Quando o SARS-CoV-2 entra em nosso organismo, tem início uma complexa resposta do sistema imunológico que demora umas duas semanas para ser concluída e envolve milhões de células de todo o organismo. Algumas delas são sofisticadíssimas: são capazes de recordar para sempre um agente patogênico que tiverem conhecido e de desenvolver as armas moleculares necessárias para destrui-lo, incluindo diferentes tipos de anticorpos de grande potência.
O estudo do Arizona surge de uma campanha maciça de testes com participação de 30.000 pessoas. O trabalho se centrou nos dados de quase 6.000 dessas pessoas e analisou a produção de anticorpos neutralizantes em mais de 1.000.

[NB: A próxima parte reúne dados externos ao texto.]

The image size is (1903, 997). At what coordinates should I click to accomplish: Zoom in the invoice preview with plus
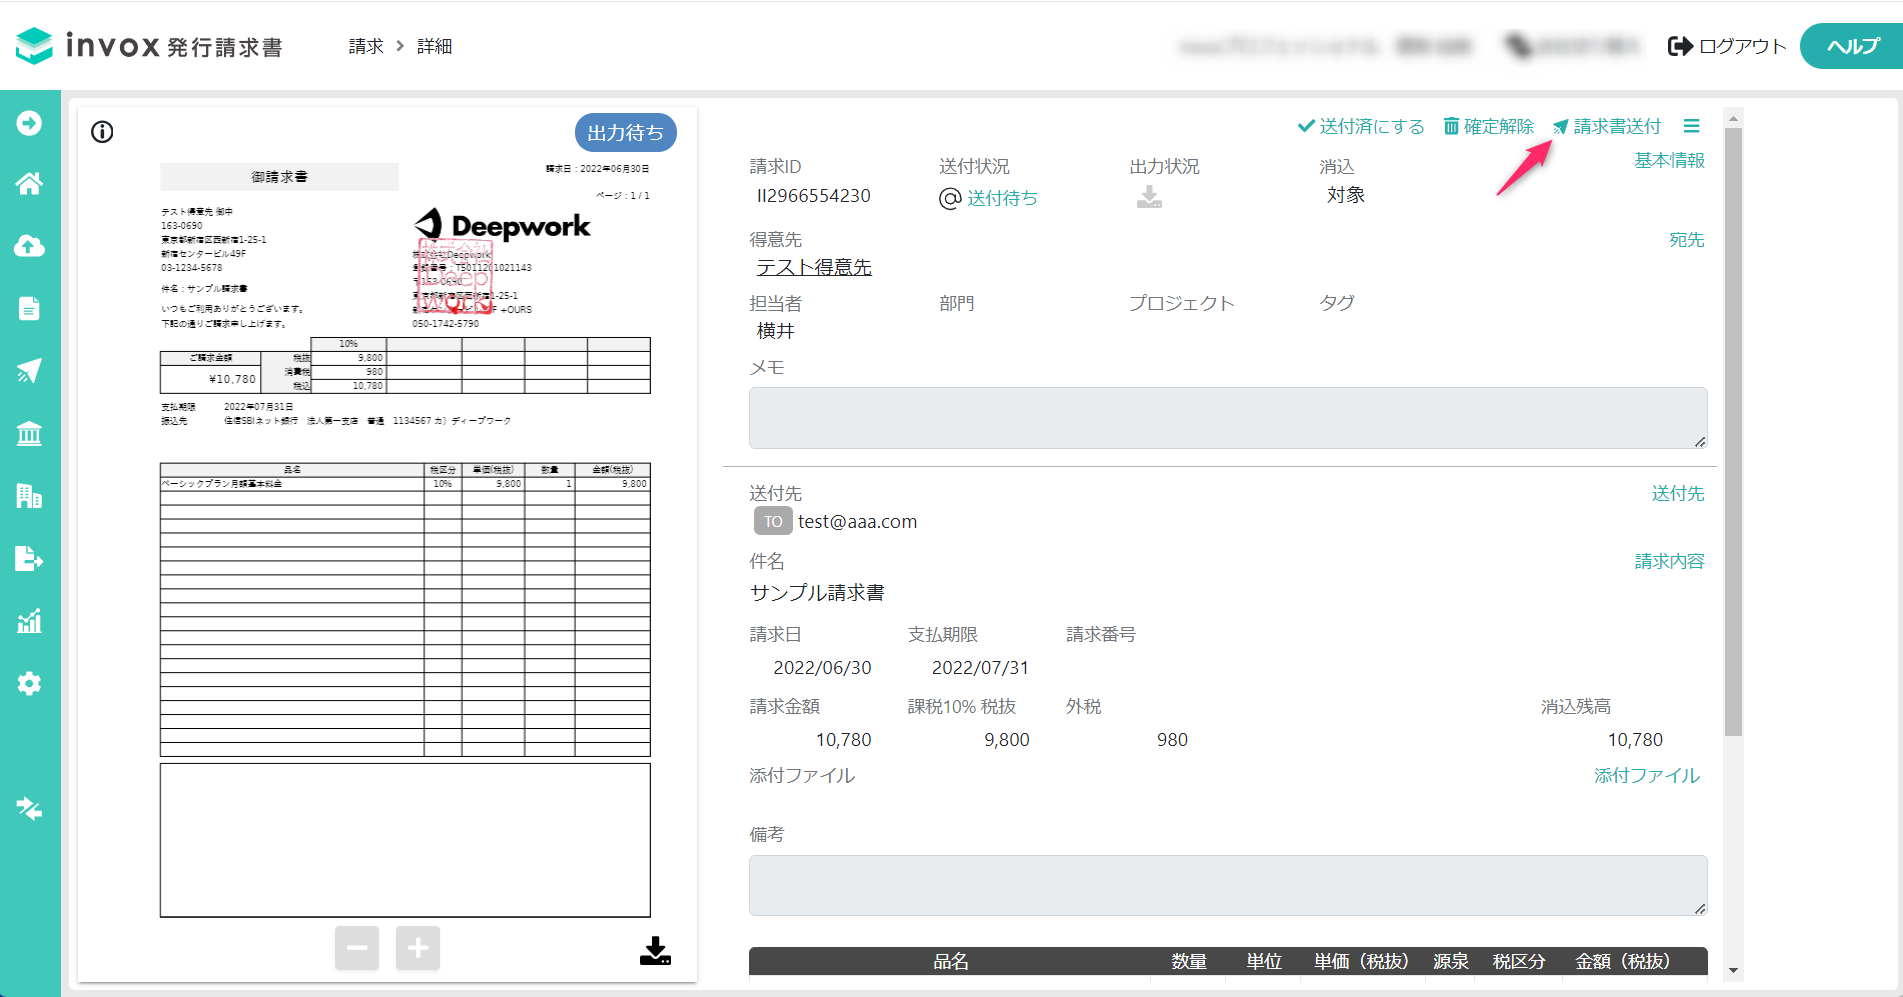click(x=418, y=947)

A prevalência de infecções é baixa, então foram detectadas apenas 200 pessoas que tinham passado pela infecção e produzido anticorpos neutralizantes, explica Bhattacharya. O máximo que a equipe conseguiu retroceder no tempo para ver quanto duram os anticorpos são esses sete meses, pois a epidemia de coronavírus chegou relativamente tarde a esse Estado norte-americano. “Só conseguimos analisar seis pessoas que se infectaram entre cinco e sete meses atrás, mas temos muitas outras que se infectaram entre três e cinco meses atrás. Não temos uma bola de cristal para saber quanto duram os anticorpos, mas, com base no que sabemos de outros coronavírus, esperamos que a reação imunológica se mantenha durante pelo menos um ano, e provavelmente muito mais”, explica Bhattacharya.
A equipe dos EUA acredita que os dados preliminares que apontavam para uma rápida redução dos anticorpos se devem ao fato de que foi analisado um tipo de célula do plasma sanguíneo que é o primeiro a socorrer quando ocorre uma infecção, mas que tem vida curta. São células capazes de segregar anticorpos não muito específicos, como os IgM. Algum tempo depois, entra em cena um segundo tipo de células sanguíneas mais longevas, que vão aos centros germinais, espécies de quartéis-generais da imunidade, localizados nos gânglios e no baço, onde recebem antígenos do novo vírus. Estes lhes permitem identificar o agente patogênico com muito mais precisão e desenvolver anticorpos muito mais específicos, os famosos IgG.
No meio desta segunda onda de anticorpos, há uma tropa de elite voltada contra a proteína que diferencia o novo coronavírus de outros de sua classe: a espícula. Essa protuberância pontiaguda, que se destaca no envoltório de gordura do vírus, serve para se encaixar no receptor das células humanas e abri-las; uma vez feita a invasão, o vírus se apropriar do maquinário biológico da célula anfitriã e começar a se reproduzir desenfreadamente. Isto representa o início de uma infecção, com sintomas ou não. Numa minoria de casos, a entrada do vírus gera uma reação desproporcional do sistema imunológico, que pode acabar provocando a morte.
A equipe do Arizona analisou dois destes anticorpos capazes de se unirem a diferentes regiões da espícula e bloquear sua entrada nas células.
Esses anticorpos demonstraram no laboratório que têm o poder de frear a expansão do vírus de uma forma muito mais efetiva que os que atacam a proteína N (nucleocapsídeo), situada no interior do agente patogênico uma estratégia para proteger seu genoma e facilitar sua cópia após a entrada na célula.